Fetullahçı Terör Örgütü'nün (FETÖ) darbe girişimine tepki göstermek için gittiği Valilikte bir askerin silahından çıkan kurşunu "plastik mermi" sandığı için yaralı halde darbeci askerlere karşı direnmeye çalışan esnaf Osman Yılmaz, bir aylık tedavi sonrası hastaneden taburcu oldu.
Cumhurbaşkanı Recep Tayyip Erdoğan'ın 15 Temmuz gecesi halkı meydanlara çağırmasıyla Sakarya Valiliğine giden evli ve 2 çocuk babası Yılmaz (44), burada darbe girişiminde bulunan askerlerin ateş etmesiyle karnının sol tarafından vuruldu.
Vücuduna giren kurşunu "plastik mermi" sandığı için vatandaşlarla direnmeye devam eden Yılmaz, bir süre sonra karnında kan olduğunu fark edince vurulduğunu anladı.

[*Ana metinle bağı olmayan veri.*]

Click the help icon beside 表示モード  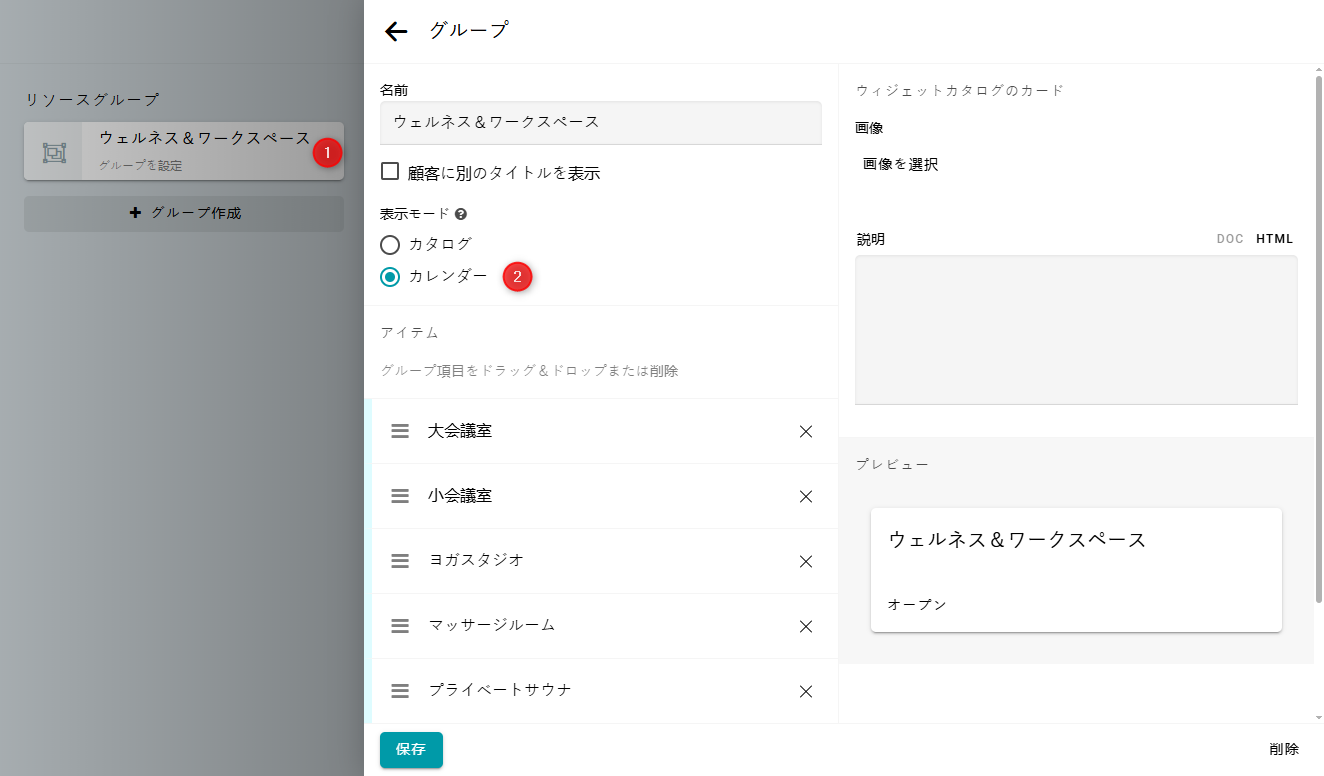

Vatandaşlar tarafından Yenikent Devlet Hastanesine ağır yaralı kaldırılan Yılmaz, ameliyata alındı. Kurşunun aort damarı ve diğer organlara zarar vermesi nedeniyle doktorların umudunu kestiği Yılmaz, Yoğun Bakım Servisinde yaşam mücadelesini kazandı.
Kritik süreci atlattıktan sonra Sakarya Üniversitesi Eğitim ve Araştırma Hastanesine sevk edilen Yılmaz, bir aylık tedavisinin ardından evine ve ailesine kavuştu.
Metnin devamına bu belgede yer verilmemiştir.